● ASSIGNMENT:
Print each of the records below, leaving every word as it is.

(Saved entries)
· · · ·
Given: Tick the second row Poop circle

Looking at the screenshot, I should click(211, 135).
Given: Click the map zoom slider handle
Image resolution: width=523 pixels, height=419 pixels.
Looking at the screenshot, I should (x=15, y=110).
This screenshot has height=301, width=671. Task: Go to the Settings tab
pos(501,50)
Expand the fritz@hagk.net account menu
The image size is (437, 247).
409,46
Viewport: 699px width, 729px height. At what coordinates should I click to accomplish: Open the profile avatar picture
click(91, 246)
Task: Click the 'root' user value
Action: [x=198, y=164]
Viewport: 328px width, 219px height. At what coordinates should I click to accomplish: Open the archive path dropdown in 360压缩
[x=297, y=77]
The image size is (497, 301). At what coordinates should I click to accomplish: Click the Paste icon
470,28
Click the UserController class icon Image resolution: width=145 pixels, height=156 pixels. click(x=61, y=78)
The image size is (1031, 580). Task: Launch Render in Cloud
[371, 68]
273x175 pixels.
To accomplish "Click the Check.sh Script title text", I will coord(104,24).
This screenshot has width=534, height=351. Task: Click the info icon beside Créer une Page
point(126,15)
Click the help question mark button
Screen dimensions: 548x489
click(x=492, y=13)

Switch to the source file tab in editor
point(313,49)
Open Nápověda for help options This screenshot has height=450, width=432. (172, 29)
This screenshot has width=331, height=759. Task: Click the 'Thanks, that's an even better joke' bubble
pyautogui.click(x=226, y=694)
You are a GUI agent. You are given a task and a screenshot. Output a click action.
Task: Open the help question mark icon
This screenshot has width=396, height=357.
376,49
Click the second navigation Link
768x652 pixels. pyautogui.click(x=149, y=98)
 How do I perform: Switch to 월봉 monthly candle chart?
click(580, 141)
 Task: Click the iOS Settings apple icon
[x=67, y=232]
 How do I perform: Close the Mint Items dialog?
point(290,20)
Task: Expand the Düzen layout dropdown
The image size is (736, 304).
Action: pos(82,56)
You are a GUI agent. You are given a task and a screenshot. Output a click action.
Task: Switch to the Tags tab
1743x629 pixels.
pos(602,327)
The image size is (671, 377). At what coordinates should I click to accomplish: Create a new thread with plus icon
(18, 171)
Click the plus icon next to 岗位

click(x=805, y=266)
· · · ·
● RESPONSE TO THIS EXERCISE:
Given: Tick the second row Poop circle

Looking at the screenshot, I should click(211, 135).
Given: Click the map zoom slider handle
Image resolution: width=523 pixels, height=419 pixels.
Looking at the screenshot, I should (x=15, y=110).
This screenshot has height=301, width=671. Task: Go to the Settings tab
pos(501,50)
Expand the fritz@hagk.net account menu
The image size is (437, 247).
409,46
Viewport: 699px width, 729px height. At what coordinates should I click to accomplish: Open the profile avatar picture
click(91, 246)
Task: Click the 'root' user value
Action: [x=198, y=164]
Viewport: 328px width, 219px height. At what coordinates should I click to accomplish: Open the archive path dropdown in 360压缩
[x=297, y=77]
The image size is (497, 301). At what coordinates should I click to accomplish: Click the Paste icon
470,28
Click the UserController class icon Image resolution: width=145 pixels, height=156 pixels. click(x=61, y=78)
The image size is (1031, 580). Task: Launch Render in Cloud
[371, 68]
273x175 pixels.
To accomplish "Click the Check.sh Script title text", I will coord(104,24).
This screenshot has width=534, height=351. Task: Click the info icon beside Créer une Page
point(126,15)
Click the help question mark button
Screen dimensions: 548x489
click(x=492, y=13)

Switch to the source file tab in editor
point(313,49)
Open Nápověda for help options This screenshot has height=450, width=432. (172, 29)
This screenshot has width=331, height=759. Task: Click the 'Thanks, that's an even better joke' bubble
pyautogui.click(x=226, y=694)
You are a GUI agent. You are given a task and a screenshot. Output a click action.
Task: Open the help question mark icon
This screenshot has width=396, height=357.
376,49
Click the second navigation Link
768x652 pixels. pyautogui.click(x=149, y=98)
 How do I perform: Switch to 월봉 monthly candle chart?
click(580, 141)
 Task: Click the iOS Settings apple icon
[x=67, y=232]
 How do I perform: Close the Mint Items dialog?
point(290,20)
Task: Expand the Düzen layout dropdown
The image size is (736, 304).
Action: pos(82,56)
You are a GUI agent. You are given a task and a screenshot. Output a click action.
Task: Switch to the Tags tab
1743x629 pixels.
pos(602,327)
The image size is (671, 377). At what coordinates should I click to accomplish: Create a new thread with plus icon
(18, 171)
Click the plus icon next to 岗位

click(x=805, y=266)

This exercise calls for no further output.